Adaptive Q-Learning Cell Selection Method for Open-Access Femtocell Networks: Multi-User Case

Chaima DHAHRI  Tomoaki OHTSUKI  

Publication
IEICE TRANSACTIONS on Communications   Vol.E97-B   No.8   pp.1679-1688
Publication Date: 2014/08/01
Online ISSN: 1745-1345
DOI: 10.1587/transcom.E97.B.1679
Type of Manuscript: PAPER
Category: Network Management/Operation
Keyword: 
open access femtocell networks,  handover,  reinforcement learning,  Q-learning,  fuzzy logic,  

Full Text: PDF>>
Buy this Article




Summary: 
Open-access femtocell networks assure the cellular user of getting a better and stronger signal.
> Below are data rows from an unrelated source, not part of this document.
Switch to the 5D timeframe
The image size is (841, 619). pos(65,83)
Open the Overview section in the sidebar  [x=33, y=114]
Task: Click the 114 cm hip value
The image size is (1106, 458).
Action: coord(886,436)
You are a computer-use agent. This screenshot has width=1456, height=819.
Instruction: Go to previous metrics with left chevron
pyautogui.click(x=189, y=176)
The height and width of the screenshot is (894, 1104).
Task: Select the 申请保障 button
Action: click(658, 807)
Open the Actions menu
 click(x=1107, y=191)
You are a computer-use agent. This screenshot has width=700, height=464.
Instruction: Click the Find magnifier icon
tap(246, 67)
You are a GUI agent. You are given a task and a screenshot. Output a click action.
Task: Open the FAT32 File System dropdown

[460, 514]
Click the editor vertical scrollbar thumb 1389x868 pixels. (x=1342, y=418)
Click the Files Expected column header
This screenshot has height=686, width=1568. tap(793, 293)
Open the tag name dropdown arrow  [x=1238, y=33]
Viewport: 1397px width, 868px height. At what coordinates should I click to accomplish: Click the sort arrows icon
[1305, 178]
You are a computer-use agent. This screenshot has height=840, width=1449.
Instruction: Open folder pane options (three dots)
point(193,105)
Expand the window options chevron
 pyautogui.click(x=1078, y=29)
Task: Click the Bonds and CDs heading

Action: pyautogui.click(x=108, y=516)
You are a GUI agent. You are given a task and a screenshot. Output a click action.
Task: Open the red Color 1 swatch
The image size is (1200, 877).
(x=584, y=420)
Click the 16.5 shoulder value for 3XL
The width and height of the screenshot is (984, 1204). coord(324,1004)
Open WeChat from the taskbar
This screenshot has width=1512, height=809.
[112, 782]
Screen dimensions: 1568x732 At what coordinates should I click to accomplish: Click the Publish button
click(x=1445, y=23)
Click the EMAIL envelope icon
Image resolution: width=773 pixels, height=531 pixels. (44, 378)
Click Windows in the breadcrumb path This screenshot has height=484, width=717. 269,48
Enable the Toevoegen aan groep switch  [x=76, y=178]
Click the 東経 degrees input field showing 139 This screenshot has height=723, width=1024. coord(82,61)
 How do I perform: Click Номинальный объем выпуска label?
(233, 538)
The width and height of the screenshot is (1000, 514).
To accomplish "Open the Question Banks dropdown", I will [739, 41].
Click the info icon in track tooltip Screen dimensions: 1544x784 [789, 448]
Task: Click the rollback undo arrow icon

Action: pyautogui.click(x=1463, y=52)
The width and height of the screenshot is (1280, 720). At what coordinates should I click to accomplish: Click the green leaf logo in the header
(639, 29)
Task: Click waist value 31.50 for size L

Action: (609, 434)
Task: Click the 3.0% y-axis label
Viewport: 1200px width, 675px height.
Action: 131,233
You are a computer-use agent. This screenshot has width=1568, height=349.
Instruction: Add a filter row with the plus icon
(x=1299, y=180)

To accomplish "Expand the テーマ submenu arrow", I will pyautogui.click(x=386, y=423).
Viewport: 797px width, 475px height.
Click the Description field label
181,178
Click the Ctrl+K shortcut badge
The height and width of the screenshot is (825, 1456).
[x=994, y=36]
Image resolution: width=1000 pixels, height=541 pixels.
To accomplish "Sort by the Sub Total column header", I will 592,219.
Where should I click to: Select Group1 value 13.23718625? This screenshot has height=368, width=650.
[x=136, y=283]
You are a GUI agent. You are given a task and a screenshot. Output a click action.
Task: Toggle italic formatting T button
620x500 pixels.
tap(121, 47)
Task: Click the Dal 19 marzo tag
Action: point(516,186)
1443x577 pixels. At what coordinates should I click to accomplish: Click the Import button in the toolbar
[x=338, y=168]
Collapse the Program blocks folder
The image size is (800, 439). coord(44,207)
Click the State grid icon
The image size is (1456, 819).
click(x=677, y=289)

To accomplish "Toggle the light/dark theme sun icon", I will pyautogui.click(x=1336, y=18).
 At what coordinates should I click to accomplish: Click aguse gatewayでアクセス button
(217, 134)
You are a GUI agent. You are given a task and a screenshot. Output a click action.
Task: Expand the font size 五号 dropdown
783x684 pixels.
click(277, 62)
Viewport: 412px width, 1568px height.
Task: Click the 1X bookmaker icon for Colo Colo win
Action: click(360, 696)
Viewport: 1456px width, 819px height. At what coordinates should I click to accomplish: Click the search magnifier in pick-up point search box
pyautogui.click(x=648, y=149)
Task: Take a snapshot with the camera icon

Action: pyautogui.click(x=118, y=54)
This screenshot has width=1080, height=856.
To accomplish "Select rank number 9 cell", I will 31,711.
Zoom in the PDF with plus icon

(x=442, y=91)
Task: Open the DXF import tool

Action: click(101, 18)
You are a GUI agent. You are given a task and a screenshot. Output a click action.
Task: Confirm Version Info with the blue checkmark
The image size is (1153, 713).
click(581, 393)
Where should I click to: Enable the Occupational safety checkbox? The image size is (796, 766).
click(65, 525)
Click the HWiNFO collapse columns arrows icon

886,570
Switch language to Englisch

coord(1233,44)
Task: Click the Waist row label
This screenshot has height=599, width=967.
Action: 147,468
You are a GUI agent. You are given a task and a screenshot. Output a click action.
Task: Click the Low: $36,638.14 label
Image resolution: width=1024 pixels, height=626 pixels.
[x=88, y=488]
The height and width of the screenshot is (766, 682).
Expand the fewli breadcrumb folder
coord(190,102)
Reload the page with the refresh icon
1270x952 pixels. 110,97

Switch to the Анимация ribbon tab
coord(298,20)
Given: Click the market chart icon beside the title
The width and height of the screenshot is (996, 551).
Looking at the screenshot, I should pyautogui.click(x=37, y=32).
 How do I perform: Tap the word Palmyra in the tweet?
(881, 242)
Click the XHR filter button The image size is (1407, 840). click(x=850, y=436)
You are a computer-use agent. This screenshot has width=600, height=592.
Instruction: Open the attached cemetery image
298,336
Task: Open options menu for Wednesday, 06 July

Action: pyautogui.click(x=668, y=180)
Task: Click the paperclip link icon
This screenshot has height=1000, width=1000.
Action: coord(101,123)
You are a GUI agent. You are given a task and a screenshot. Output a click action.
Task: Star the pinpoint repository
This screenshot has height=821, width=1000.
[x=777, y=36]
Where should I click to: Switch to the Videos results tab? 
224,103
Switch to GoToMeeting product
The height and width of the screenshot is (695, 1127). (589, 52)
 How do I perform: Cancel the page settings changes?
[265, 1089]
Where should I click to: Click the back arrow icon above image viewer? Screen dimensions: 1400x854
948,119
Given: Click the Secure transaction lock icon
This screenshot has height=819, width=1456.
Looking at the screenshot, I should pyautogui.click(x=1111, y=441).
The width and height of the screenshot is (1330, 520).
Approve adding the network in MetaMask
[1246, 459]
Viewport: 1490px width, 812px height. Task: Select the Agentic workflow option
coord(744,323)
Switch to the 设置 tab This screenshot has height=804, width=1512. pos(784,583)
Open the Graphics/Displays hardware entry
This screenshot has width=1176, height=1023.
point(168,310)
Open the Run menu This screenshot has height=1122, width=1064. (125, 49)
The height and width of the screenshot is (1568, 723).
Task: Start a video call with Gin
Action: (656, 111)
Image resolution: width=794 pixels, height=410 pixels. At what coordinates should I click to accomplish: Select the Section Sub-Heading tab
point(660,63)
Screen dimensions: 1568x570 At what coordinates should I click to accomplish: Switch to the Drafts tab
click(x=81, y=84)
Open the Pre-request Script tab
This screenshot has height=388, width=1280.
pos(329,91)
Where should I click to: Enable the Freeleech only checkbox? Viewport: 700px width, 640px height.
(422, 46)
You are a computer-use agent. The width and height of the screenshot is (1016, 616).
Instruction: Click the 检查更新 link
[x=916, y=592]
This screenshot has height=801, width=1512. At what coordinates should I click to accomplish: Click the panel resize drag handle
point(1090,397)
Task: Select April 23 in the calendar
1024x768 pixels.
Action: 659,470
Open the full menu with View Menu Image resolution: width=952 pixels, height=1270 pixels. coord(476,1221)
However, due to the small range of femto base stations (FBSs), any motion of the user may trigger handover. In a dense environment, the possibility of such handover is very frequent. To avoid frequent communication disruptions due to phenomena such as the ping-pong effect, it is necessary to ensure the effectiveness of the cell selection method. Existing selection methods commonly uses a measured channel/cell quality metric such as the channel capacity (between the user and the target cell). However, the throughput experienced by the user is time-varying because of the channel condition, i.e., owing to the propagation effects or receiver location. In this context, the conventional approach does not reflect the future performance. To ensure the efficiency of cell selection, user's decision needs to depend not only on the current state of the network, but also on the future possible states (horizon). To this end, we implement a learning algorithm that can predict, based on the past experience, the best performing cell in the future. We present in this paper a reinforcement learning (RL) framework as a generic solution for the cell selection problem in a non-stationary femtocell network that selects, without prior knowledge about the environment, a target cell by exploring past cells' behavior and predicting their potential future states based on Q-learning algorithm. Then, we extend this proposal by referring to a fuzzy inference system (FIS) to tune Q-learning parameters during the learning process to adapt to environment changes. Our solution aims at minimizing the frequency of handovers without affecting the user experience in terms of channel capacity. Simulation results demonstrate that
· our solution comes very close to the performance of the opportunistic method in terms of capacity, while fewer handovers are required on average.
· the use of fuzzy rules achieves better performance in terms of received reward (capacity) and number of handovers than fixing the values of Q-learning parameters.